Context: The Government of India has extended the Remission of Duties and Taxes on Exported Products (RoDTEP) Scheme until March 31, 2026, ensuring continued support to exporters amidst global trade challenges.

About the RoDTEP Scheme
- Launched: January 1, 2021 (through amendment in Foreign Trade Policy 2015–20).
- Objective: To neutralize the impact of non-refundable taxes, duties, and levies embedded in exported goods.
- Why Needed: Exporters incur costs such as state levies, power duties, mandi taxes, and embedded central taxes, which were not refunded earlier.
- WTO-Compliant: Replaced the Merchandise Export Incentive Scheme (MEIS) after it was challenged by the US at WTO.

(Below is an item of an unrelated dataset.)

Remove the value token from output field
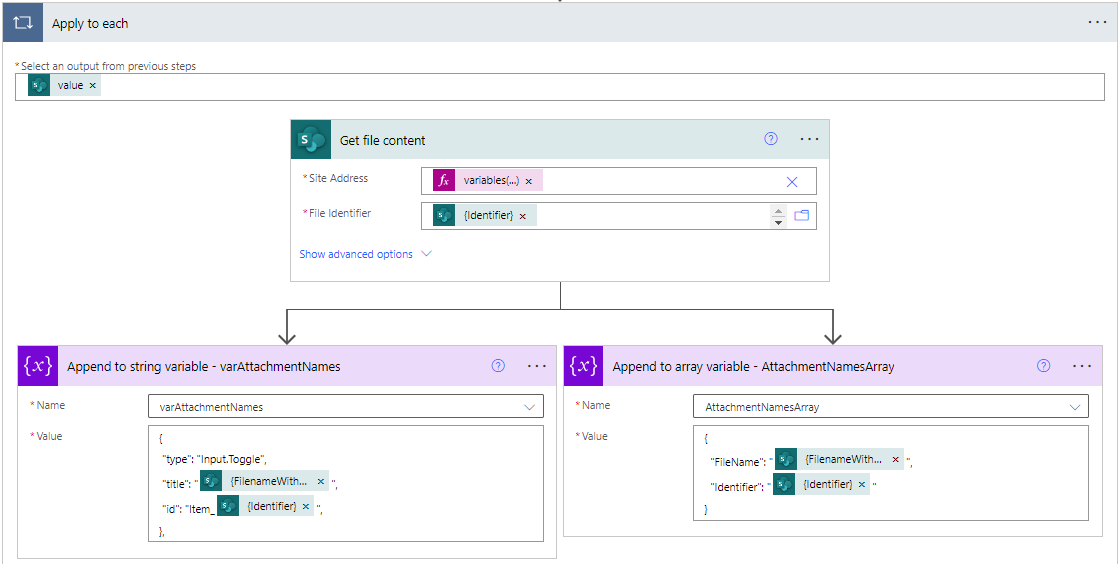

- Administered By: Department of Revenue, Ministry of Finance.
Key Features
- Coverage:
- All sectors eligible.
- Priority given to labour-intensive sectors (textiles, agriculture, leather, etc.).
- Applies to manufacturer exporters, merchant exporters (traders), SEZ units, EOUs, and e-commerce exports.
- Exclusions:
- Re-exported products not eligible.
- Reimbursement Mechanism:
- Provided as a percentage of FOB (Freight on Board) value of exports.
- Issued in the form of transferable e-scrips (maintained in CBIC’s electronic credit ledger).
- e-scrips can be used for paying basic customs duty or transferred to other importers.
- Digital Implementation:
- Entirely IT-driven to ensure transparency, speedy clearance, and minimal human intervention.
- Monitored via IT-based risk management system with audit provisions.
Significance
- Reduces hidden tax burden on exporters.
- Enhances global competitiveness of Indian goods.
- Encourages manufacturing and promotes “Make in India” exports.
- Helps India remain aligned with WTO norms while protecting domestic industry.
Way Forward
- With the scheme extended till 2026, exporters now have policy certainty.
- Government focus is likely to remain on simplification of refunds, expansion of product coverage, and ensuring quick digital disbursements to sustain India’s export momentum.